Source data:
§ §

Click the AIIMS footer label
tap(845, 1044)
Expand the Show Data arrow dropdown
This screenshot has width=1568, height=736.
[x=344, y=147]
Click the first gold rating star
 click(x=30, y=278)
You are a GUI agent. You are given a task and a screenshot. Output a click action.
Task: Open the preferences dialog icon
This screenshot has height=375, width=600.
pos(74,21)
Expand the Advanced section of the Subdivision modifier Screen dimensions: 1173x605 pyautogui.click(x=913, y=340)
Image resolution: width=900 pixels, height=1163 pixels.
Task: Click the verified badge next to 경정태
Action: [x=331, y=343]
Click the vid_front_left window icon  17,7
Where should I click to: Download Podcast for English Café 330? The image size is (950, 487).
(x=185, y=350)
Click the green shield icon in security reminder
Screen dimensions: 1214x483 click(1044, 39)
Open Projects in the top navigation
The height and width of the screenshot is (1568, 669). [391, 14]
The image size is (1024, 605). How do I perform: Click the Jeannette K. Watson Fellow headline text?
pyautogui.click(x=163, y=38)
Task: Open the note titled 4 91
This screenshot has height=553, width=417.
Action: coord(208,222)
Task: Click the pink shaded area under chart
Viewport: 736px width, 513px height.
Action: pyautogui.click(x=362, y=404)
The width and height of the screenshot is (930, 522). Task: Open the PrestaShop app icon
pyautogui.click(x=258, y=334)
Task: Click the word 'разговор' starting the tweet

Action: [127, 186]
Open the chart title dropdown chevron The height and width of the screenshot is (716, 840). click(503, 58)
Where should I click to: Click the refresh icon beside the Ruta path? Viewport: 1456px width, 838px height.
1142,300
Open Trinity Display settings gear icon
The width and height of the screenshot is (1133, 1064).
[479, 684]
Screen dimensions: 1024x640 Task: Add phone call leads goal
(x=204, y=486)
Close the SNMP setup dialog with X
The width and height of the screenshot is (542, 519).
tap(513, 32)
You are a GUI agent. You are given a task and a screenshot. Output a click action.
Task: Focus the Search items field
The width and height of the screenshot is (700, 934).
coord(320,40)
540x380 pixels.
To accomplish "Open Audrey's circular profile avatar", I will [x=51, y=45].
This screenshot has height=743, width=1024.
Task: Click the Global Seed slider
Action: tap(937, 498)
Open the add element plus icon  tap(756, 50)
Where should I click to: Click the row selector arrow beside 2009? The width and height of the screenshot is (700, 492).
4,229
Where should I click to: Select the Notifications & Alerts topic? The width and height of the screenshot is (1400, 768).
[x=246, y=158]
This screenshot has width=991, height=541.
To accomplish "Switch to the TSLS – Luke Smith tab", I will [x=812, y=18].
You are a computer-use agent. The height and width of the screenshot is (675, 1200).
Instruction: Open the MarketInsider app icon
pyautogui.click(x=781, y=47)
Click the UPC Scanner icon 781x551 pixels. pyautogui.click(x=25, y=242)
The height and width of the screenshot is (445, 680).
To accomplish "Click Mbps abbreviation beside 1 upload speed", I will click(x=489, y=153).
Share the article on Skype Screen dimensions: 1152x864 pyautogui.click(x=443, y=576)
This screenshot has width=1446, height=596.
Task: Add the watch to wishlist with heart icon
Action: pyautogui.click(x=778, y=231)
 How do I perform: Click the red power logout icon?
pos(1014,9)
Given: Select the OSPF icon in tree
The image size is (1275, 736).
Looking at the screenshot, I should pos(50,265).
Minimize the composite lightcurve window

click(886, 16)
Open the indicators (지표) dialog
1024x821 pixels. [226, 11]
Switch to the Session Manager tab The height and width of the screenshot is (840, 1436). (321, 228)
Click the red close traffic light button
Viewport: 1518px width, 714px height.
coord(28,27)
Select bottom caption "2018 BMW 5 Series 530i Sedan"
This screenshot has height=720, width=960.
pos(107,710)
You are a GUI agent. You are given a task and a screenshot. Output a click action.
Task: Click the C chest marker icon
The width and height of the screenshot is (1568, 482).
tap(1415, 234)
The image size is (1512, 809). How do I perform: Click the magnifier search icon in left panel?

§ §

## Exercise details
Lines from the one with "Switch to the Session" through the end of the data: set these down exactly, including both ends and nothing more.

## Result of the exercise
Switch to the Session Manager tab The height and width of the screenshot is (840, 1436). (321, 228)
Click the red close traffic light button
Viewport: 1518px width, 714px height.
coord(28,27)
Select bottom caption "2018 BMW 5 Series 530i Sedan"
This screenshot has height=720, width=960.
pos(107,710)
You are a GUI agent. You are given a task and a screenshot. Output a click action.
Task: Click the C chest marker icon
The width and height of the screenshot is (1568, 482).
tap(1415, 234)
The image size is (1512, 809). How do I perform: Click the magnifier search icon in left panel?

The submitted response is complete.